Es posible ver a Carmen Javier quedar detenida de una pulsión. Ahora es una niña ligera que lucha contra la edad, como alguna vez aferrada a la necesidad del artista atascó sus manos en el granito para sentirse viva al dibujar con carbón.
Aprendió por décadas a soltar las manos donde nadie la viera, a quitar pedazos para expresar sus universos personales, hasta que ya entrada en años encontró que además de madre y esposa, su vocación era pintar, contar sobre mundos perdidos, atrapar personajes negros, lenguas de fuego, perros amarillos, pintar lo que había visto de niña, lo que había sentido como mujer cuando murió su primera hija a los tres meses de haber nacido.

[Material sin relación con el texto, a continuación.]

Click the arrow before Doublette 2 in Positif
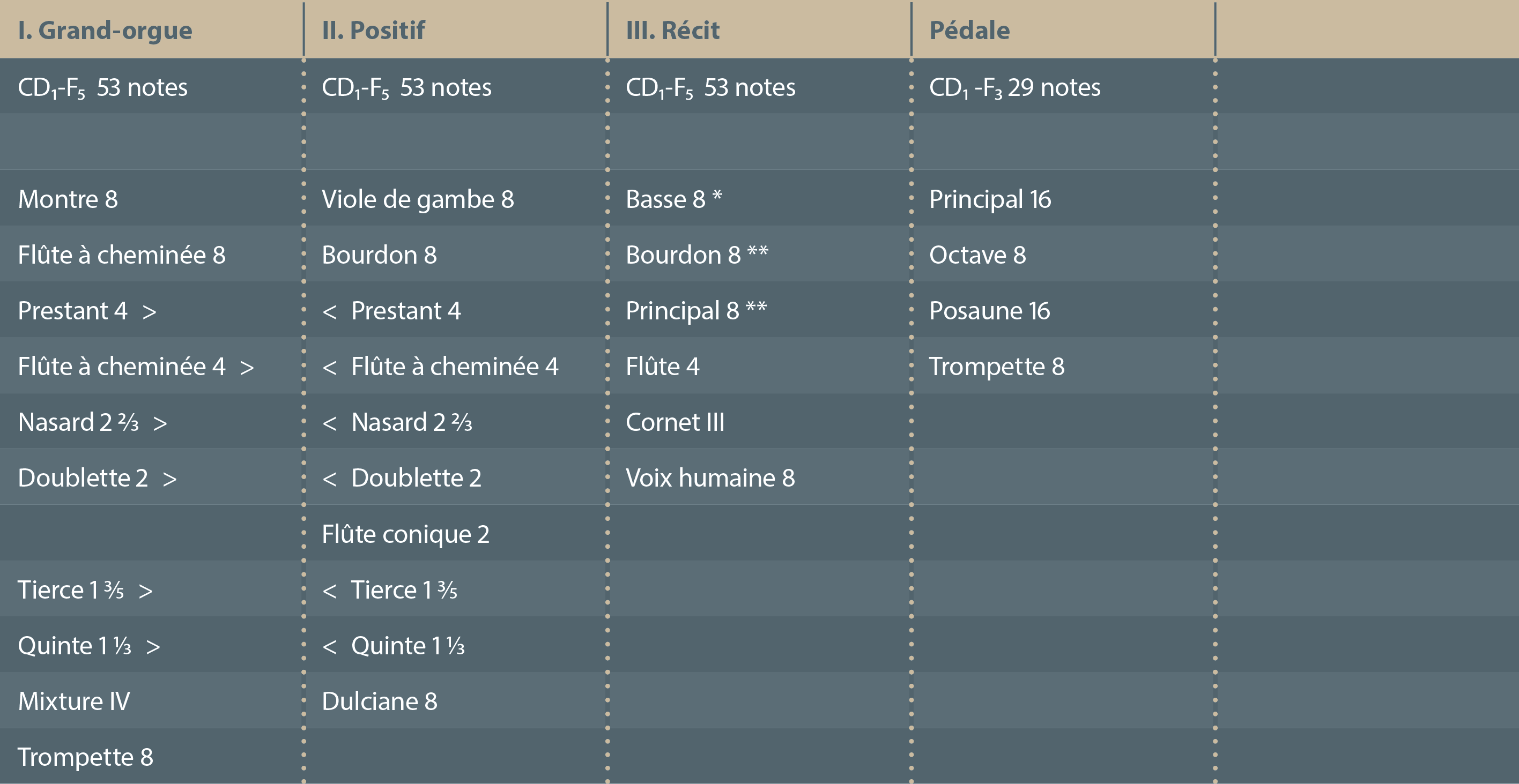This screenshot has width=1519, height=784. click(x=330, y=479)
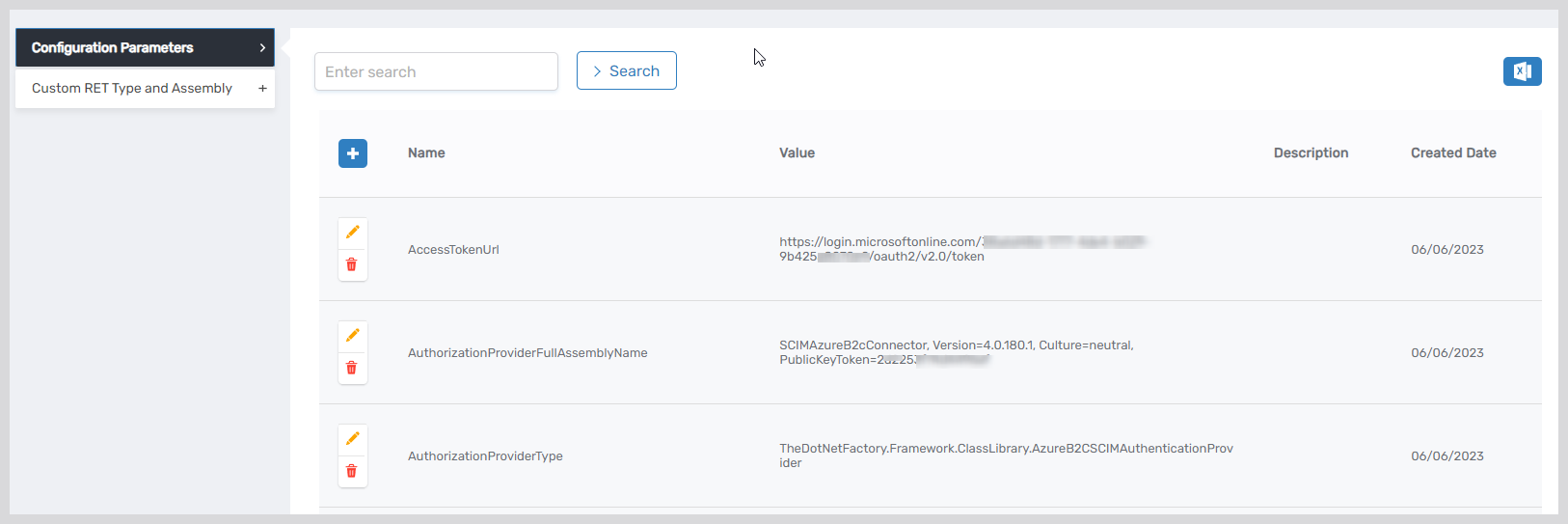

Sus líneas fuertes y oscuras las hizo como fueron llegando sus hijos. A la pérdida de la primogénita le plasmó altares secretos con lápices de colores hechos en madera vieja.
A Hortensia, la primera, le siguió Anastasio. Cuando ellos murieron, Carmen volcó la tristeza sobre los lienzos. Después está Joaquina, la de mayor edad que aún le sobrevive y le destina muchas horas a acompañarla.
Maximino, el mayor de los varones, pintor consumado que se fue a la ciudad de Oaxaca muy joven, y que ha reconocido en ella una cualidad que no se enseña en ninguna escuela de pintura: la voz propia.
Le siguen Nicolasa, Margarita, Minerva, Beatriz y Emiliano, otro de sus hijos pintores. Marta es la menor, ella es la descubridora del secreto de Carmen, su cómplice, la promotora de sus primeras exposiciones y guardiana de su legado.